Rechtspraak
Uitspraakdatum
21-05-2012
ECLI
ECLI:NL:TADRSHE:2012:YA2922
Zaaknummer
H 211-2011
Inhoudsindicatie
Het feit dat een andere rechter heeft geoordeeld over de vraag of verweerder toerekenbaar is tekortgeschoten in de nakoming van zijn contractuele verplichtingen en derhalve schadeplichtig is, heeft niet zonder meer tot gevolg dat klaagster haar klachten betreffende die tekortkomingen niet meer ter beoordeling mag voorleggen aan de raad . De vraag die de rechtbank had te beoordelen is immers een andere dan die welke door de raad moet worden beantwoord. Nu echter de rechtbank in dit licht heeft onderzocht of verweerder in de zaak van klaagster kennelijk onjuist heeft opgetreden of haar onjuist of onvolledig heeft geïnformeerd en geadviseerd en op grond daarvan heeft geoordeeld dat verweerder heeft gehandeld als van een goed advocaat mag worden verwacht, dient de de klacht ongegrond te worden verklaard.
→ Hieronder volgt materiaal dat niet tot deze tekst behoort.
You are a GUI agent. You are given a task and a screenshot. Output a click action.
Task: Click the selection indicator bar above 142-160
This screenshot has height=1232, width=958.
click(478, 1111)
Daarbij is overwogen dat niet blijkt van feiten en omstandigheden die niet reeds ter beoordeling aan de rechtbank zijn voorgelegd en tot een afzonderlijke tuchtrechtelijke beoordeling nopen.
Inhoudsindicatie
Klacht ongegrond.
Uitspraak
Beslissing van 21 mei 2012
in de zaak H 211-2011
naar aanleiding van de klacht van:
X
klaagster
tegen:
Y
verweerder
1 Verloop van de procedure
1.1 Bij brief aan de raad van 31 oktober 2011 met kenmerk nr 20110175k, door de raad ontvangen op 2 november 2011, heeft de deken van de Orde van Advocaten in het arrondissement H de klacht ter kennis van de raad gebracht.
1.2 De klacht is behandeld ter zitting van de raad van 2 april 2012 in aanwezigheid van klaagster en verweerder . Van de behandeling is proces-verbaal opgemaakt.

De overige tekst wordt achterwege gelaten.